— start of DATA SUPPLIED —
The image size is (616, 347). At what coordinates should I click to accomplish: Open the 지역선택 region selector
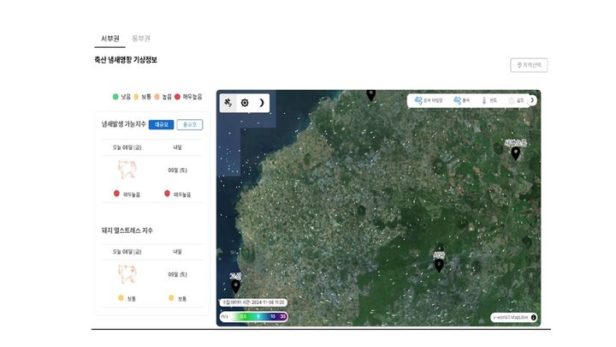(x=528, y=65)
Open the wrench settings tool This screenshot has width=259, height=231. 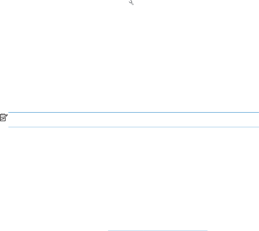pyautogui.click(x=131, y=3)
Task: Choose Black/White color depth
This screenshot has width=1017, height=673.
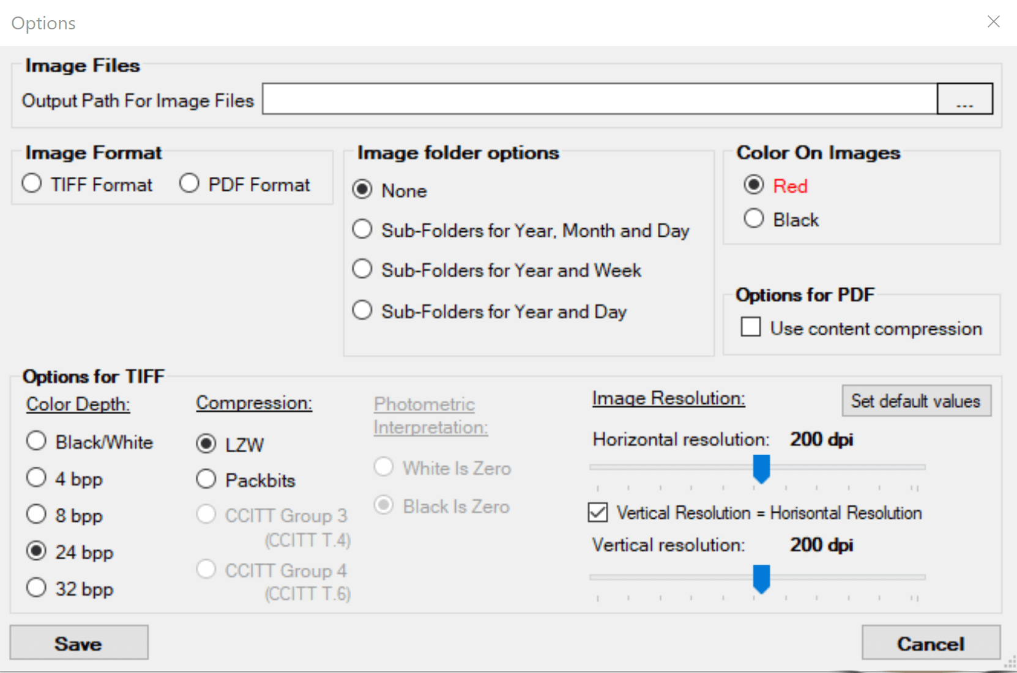Action: click(37, 441)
— end of DATA SUPPLIED —
Restate the data above from the line containing "Task: Choose Black/White color depth" through the end of the data, including the requests. Multiply each click coordinate in the answers by 1.75, round to whole numbers with halves rounded up, and leave the pictures out.

Task: Choose Black/White color depth
This screenshot has width=1017, height=673.
Action: click(65, 772)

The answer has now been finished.